Autofocus using image phase congruency

Yibin Tian

doi:10.1364/OE.19.000261

1. Introduction

In a simple optical imaging system (Fig. 1 ), the image is focused when the object distance, image distance and lens focal length satisfy the lens equation

\frac{1}{p} + \frac{1}{q} = \frac{1}{f}

where p and q are the object and image distances respectively, and f the focal length of the thin lens. In Fig. 1, when the image sensor is at location A, the object O is focused on the sensor as image I. This perfect alignment of the object, lens and image sensor is achieved by focusing, a process where either the object, the lens, the image sensor, or certain combination of the three is adjusted.

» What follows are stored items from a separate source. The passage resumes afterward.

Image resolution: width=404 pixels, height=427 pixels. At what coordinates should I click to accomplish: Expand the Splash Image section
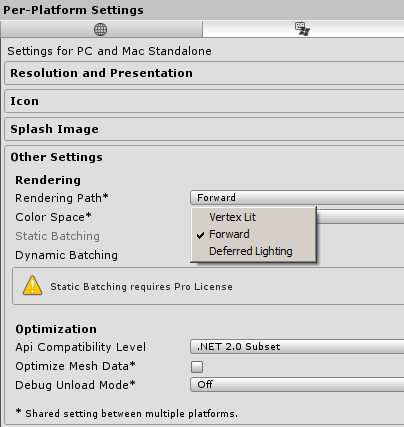click(204, 129)
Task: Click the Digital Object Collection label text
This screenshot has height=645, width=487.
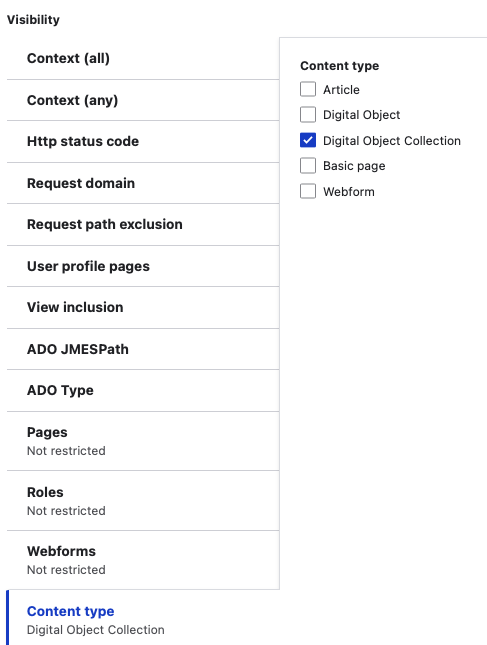Action: click(392, 141)
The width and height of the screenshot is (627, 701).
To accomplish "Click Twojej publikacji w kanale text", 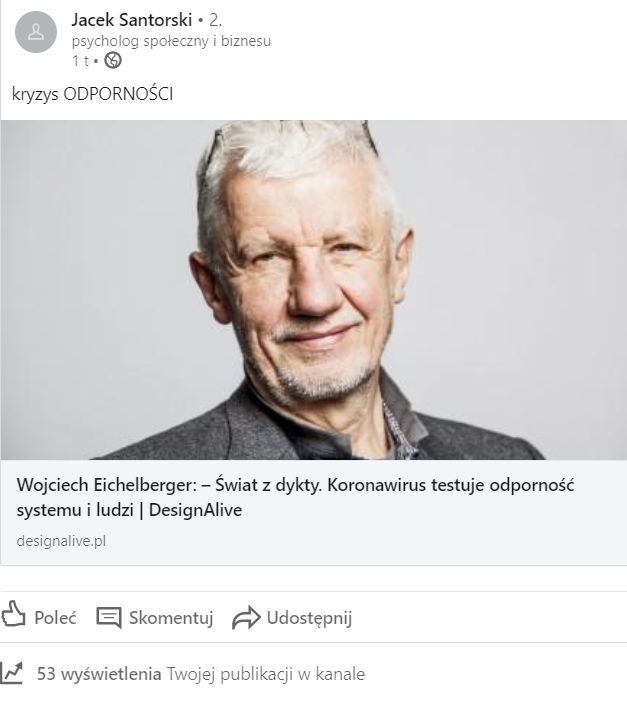I will point(266,674).
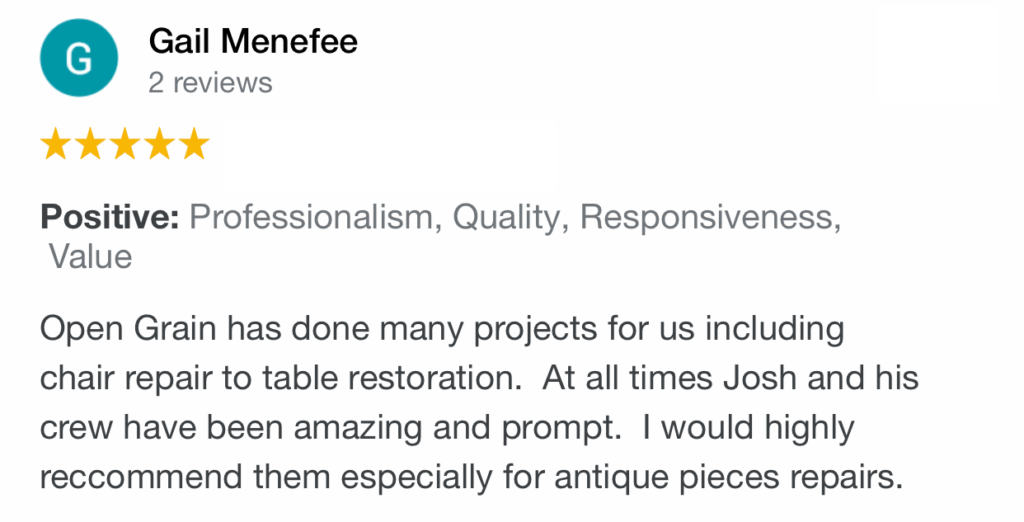Select the third rating star
Screen dimensions: 1024x522
(125, 144)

Fig. 1 Thin-lens imaging system model. O, I and C represent the object, image and lens center respectively. The object distance, image distance, lens focal length and lens diameter are labeled p, q, f and d respectively. The image is focused when the image sensor is positioned at A, but blurred when the image sensor is positioned at B (the diameter of the blur circle is b).

Download Full Size | PDF

Numerous optical imaging systems, from microscopes, industrial inspection tools, to consumer cameras, have the functionality of autofocus. As most of these imaging systems are digital nowadays, passive autofocus techniques have mostly replaced active ones to reduce cost and improve robustness. Passive autofocus relies on analyzing defocus (optical blur) in one or more intermediate images in imaging systems to determine the right direction of focusing adjustment [1]. As such, a robust focus measure is a critical element of a passive autofocus system. In this report, defocus may indicate either lens focusing status or its resultant optical blur in the images, and its meaning should be unambiguous in its context. In addition, optical blur in this report refers only to that caused by defocus, excluding non-defocus aberrations.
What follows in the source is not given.